* _Problem to solve_: Search the data for "will". Each line containing it is to be copied.

--------------------------------------------------

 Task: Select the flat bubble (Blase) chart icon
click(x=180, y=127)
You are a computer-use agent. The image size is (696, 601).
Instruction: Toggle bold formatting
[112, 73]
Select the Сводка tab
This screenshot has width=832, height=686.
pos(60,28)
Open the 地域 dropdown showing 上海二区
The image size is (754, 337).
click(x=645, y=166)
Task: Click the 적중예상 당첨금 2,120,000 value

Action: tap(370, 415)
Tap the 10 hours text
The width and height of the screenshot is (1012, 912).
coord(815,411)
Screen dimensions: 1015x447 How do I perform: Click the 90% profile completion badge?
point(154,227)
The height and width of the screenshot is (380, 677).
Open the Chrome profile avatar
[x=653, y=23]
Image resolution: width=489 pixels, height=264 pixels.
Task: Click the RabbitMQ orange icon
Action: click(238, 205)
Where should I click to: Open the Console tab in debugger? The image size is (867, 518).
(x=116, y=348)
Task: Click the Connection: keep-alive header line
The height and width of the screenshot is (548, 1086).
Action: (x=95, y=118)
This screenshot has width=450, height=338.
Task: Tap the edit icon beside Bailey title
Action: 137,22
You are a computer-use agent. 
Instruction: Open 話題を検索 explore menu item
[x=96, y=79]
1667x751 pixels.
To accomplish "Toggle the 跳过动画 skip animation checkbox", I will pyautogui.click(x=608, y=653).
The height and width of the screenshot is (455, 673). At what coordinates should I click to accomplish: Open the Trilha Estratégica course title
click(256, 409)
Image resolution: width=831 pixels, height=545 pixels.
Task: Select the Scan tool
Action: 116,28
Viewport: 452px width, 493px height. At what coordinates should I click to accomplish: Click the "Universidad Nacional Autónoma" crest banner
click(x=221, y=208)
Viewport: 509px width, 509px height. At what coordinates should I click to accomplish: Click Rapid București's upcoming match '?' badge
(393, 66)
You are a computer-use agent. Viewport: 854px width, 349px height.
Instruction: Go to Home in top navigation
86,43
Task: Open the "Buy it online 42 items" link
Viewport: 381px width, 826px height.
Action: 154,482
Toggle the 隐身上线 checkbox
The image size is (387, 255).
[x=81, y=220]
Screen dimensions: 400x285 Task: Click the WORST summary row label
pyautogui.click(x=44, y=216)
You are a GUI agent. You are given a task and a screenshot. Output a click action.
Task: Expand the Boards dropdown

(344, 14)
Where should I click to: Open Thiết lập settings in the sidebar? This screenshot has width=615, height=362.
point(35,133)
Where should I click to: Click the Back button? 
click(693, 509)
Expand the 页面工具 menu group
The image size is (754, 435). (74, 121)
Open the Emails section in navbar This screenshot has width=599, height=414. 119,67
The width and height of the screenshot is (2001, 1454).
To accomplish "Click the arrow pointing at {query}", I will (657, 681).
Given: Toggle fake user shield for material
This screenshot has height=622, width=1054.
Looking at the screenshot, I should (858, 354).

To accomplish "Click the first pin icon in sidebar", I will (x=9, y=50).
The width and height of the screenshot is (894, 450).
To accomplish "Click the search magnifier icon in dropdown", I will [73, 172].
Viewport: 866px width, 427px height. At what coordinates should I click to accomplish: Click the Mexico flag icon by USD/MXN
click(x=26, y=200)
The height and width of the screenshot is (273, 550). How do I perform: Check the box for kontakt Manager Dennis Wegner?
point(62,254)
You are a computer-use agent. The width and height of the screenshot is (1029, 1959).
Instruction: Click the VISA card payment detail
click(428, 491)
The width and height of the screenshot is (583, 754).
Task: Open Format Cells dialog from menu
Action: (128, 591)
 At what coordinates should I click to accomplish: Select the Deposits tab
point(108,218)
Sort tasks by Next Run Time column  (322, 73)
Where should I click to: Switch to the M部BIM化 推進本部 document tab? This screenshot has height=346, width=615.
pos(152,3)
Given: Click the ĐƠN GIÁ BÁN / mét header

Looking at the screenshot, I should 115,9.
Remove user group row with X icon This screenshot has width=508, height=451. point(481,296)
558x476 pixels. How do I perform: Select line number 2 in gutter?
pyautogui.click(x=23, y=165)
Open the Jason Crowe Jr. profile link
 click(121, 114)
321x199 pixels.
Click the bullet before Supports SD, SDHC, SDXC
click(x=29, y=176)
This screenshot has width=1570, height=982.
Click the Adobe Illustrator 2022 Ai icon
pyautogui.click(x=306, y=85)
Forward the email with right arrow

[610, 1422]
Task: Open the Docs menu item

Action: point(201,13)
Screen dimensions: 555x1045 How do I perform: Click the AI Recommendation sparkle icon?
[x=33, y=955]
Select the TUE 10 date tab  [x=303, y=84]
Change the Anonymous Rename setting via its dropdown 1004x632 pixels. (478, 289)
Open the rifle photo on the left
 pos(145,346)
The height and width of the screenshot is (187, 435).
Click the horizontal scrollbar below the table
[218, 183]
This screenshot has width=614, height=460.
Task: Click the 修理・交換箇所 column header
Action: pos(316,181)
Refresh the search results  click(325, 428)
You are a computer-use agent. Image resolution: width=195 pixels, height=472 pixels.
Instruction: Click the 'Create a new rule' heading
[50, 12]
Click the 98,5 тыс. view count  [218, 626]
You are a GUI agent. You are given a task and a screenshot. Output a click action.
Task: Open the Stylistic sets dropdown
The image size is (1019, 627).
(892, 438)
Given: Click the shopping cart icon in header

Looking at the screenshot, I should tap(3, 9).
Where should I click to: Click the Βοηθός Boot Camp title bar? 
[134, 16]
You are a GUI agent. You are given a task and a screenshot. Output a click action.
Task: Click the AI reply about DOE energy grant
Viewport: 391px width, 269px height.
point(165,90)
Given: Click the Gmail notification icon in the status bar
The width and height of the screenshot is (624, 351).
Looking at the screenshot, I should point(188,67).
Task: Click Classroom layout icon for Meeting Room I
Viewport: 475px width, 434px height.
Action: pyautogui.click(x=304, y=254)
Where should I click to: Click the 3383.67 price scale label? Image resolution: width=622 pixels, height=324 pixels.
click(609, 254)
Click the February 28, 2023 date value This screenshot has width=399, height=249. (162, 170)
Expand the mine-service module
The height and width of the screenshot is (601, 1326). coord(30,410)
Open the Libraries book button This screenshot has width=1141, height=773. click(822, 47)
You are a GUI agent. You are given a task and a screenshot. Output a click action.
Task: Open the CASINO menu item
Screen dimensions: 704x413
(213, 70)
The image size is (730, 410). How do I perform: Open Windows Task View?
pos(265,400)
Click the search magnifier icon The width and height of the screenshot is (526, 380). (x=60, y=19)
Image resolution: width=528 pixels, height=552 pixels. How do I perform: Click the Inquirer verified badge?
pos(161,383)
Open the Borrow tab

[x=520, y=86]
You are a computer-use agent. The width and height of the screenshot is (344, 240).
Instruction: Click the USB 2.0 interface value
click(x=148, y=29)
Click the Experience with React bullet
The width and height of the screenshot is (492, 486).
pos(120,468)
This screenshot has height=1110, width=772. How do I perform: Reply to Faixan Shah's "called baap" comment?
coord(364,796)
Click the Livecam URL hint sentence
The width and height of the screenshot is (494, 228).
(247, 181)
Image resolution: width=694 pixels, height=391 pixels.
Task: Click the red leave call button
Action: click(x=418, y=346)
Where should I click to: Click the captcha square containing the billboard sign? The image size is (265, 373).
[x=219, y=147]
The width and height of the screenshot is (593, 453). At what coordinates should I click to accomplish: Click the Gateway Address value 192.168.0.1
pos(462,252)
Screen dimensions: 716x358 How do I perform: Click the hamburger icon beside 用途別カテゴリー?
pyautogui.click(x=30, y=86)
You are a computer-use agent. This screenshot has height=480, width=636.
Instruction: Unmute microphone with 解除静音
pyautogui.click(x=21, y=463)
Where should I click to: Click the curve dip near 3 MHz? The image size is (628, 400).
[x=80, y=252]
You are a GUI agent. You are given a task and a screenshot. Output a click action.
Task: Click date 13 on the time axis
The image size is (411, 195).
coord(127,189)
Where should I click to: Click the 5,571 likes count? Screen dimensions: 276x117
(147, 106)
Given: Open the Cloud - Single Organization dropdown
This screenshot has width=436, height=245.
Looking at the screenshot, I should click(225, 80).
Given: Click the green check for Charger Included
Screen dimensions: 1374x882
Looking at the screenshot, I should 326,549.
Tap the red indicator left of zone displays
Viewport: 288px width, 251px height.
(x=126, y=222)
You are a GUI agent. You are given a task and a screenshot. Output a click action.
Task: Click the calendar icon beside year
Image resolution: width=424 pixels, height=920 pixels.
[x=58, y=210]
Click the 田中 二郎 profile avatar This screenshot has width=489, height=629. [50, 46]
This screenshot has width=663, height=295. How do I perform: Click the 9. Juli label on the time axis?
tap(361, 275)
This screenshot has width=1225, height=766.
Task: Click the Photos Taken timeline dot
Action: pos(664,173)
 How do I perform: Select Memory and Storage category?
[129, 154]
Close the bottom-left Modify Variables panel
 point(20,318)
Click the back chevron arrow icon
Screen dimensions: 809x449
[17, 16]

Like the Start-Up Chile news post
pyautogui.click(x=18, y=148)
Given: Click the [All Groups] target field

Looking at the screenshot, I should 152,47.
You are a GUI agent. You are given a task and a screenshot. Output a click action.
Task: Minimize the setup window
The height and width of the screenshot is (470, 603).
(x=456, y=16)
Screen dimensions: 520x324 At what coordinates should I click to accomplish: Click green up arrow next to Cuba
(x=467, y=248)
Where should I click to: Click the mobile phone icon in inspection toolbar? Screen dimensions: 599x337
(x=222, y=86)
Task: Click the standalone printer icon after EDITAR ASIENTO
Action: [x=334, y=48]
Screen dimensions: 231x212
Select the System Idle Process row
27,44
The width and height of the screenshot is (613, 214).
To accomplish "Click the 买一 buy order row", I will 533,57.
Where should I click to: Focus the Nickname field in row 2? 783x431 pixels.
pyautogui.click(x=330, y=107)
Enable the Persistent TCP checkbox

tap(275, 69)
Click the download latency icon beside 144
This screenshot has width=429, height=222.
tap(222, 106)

--------------------------------------------------

* _Answer space_:
To accomplish "Toggle the 跳过动画 skip animation checkbox", I will pyautogui.click(x=608, y=653).
To accomplish "Click the arrow pointing at {query}", I will (657, 681).
To accomplish "Click the first pin icon in sidebar", I will (x=9, y=50).
To accomplish "Click the search magnifier icon in dropdown", I will [73, 172].
To accomplish "Click the 买一 buy order row", I will 533,57.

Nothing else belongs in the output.